Background. Stroke is the third most common cause of death in industrialized countries and a major cause of adult disability. However, the burden of caring for stroke survivors usually rests with family members who have neither chosen nor volunteered for the role of ‘carer’.
Aims. This paper reports on a study which aimed to describe the experience of caring for a stroke survivor at one year after stroke in Scotland.
Study design.
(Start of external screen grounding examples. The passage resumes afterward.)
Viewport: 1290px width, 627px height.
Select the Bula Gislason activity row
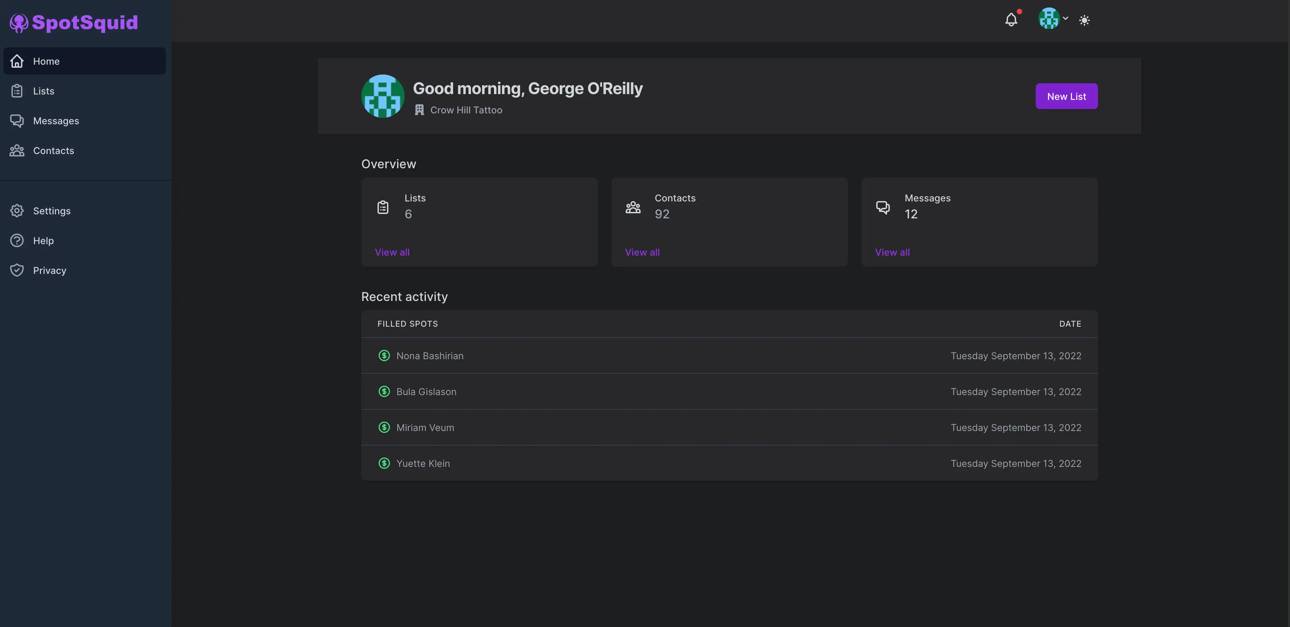click(x=729, y=392)
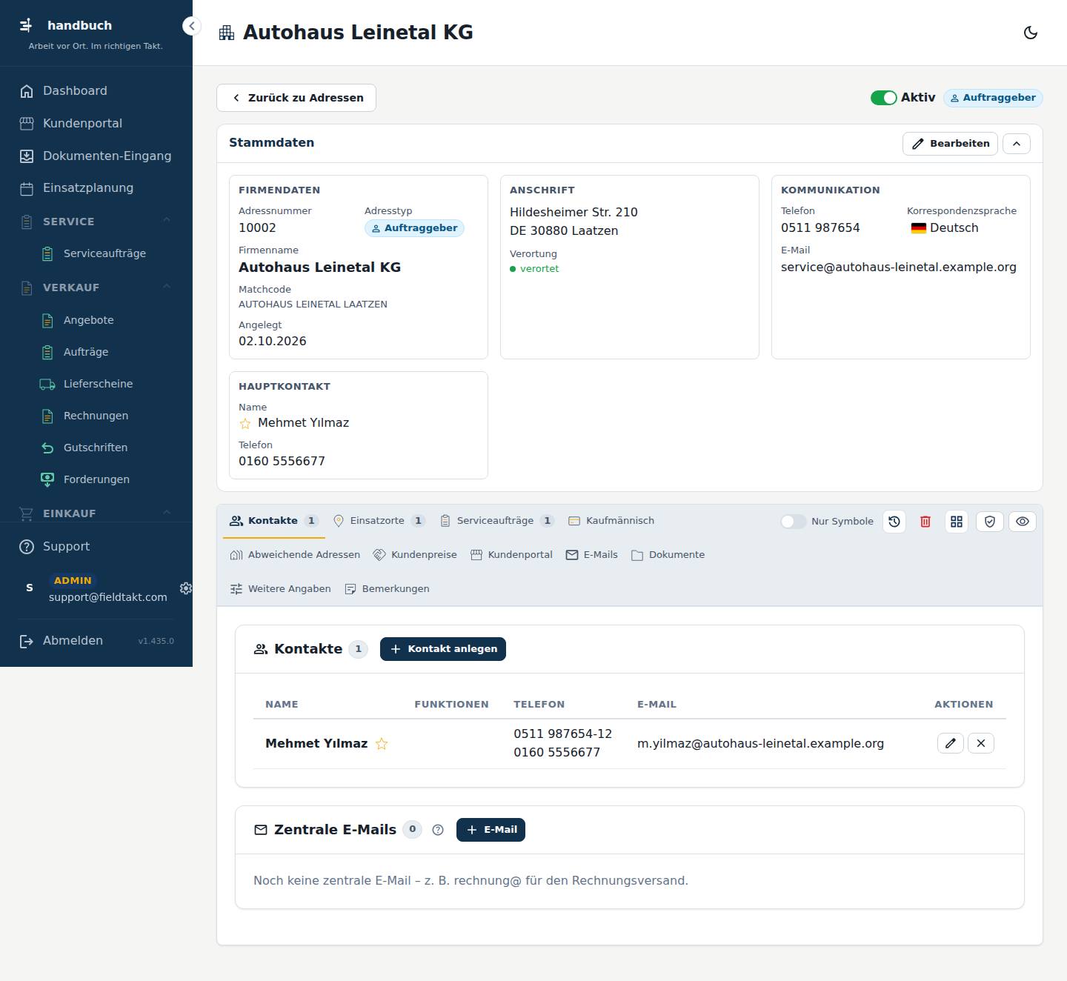Image resolution: width=1067 pixels, height=981 pixels.
Task: Remove contact Mehmet Yılmaz with X icon
Action: coord(981,743)
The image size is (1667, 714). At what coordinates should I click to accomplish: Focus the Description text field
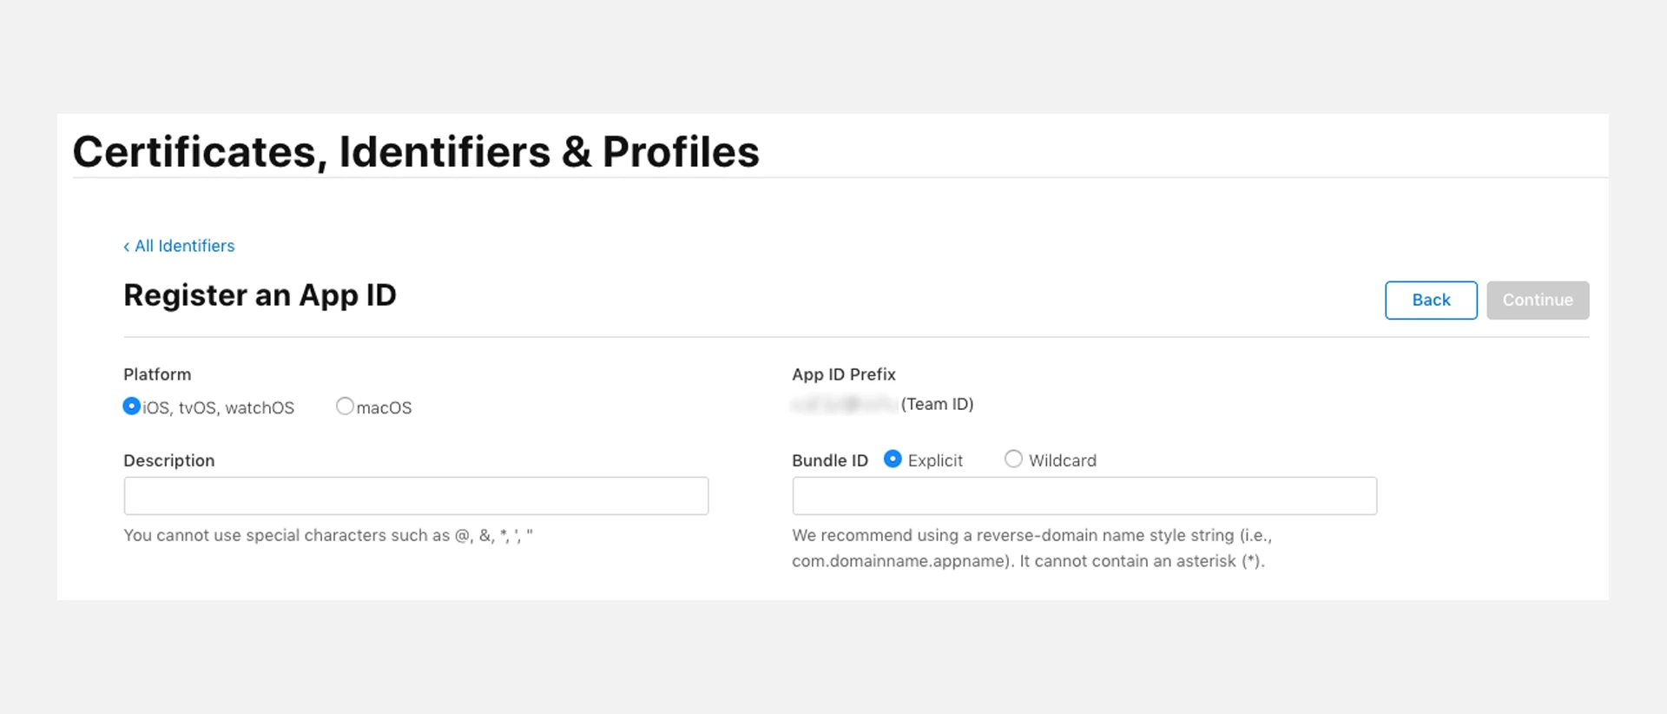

Semi-structured, taped interviews were conducted with 90 carers of stroke survivors one year after stroke and the data analysed using NUD*IST. The interviews were part of a larger study, which included the administration of a range of valid and reliable multidimensional instruments to both carers and stroke survivors. The interview prompt schedule had been developed and tested in a previous study.
Findings. Although a medical emergency, stroke was not always diagnosed or treated as such by either the public or general practitioners. Initially most carers found that they lacked the knowledge and skills to care for the stroke survivor at home and so they had to learn how to obtain the information and assistance required. Carers had to adapt to the changes that stroke effected in the stroke survivor and seek alternative ways of securing the resources they needed for managing their lives. They thought that they had not been prepared adequately for the caring role or assessed satisfactorily in terms of whether they could manage given their skill level, age and/or health status.
Conclusions. A public health campaign to educate and inform that stroke is a medical emergency is required if stroke disability is to be minimized. The use of new technologies should be considered in facilitating carers’ learning how to care. There is a need to test alternative models of stroke follow-up in multi-centre studies that are holistic and place the carer-stroke survivor at the centre of care.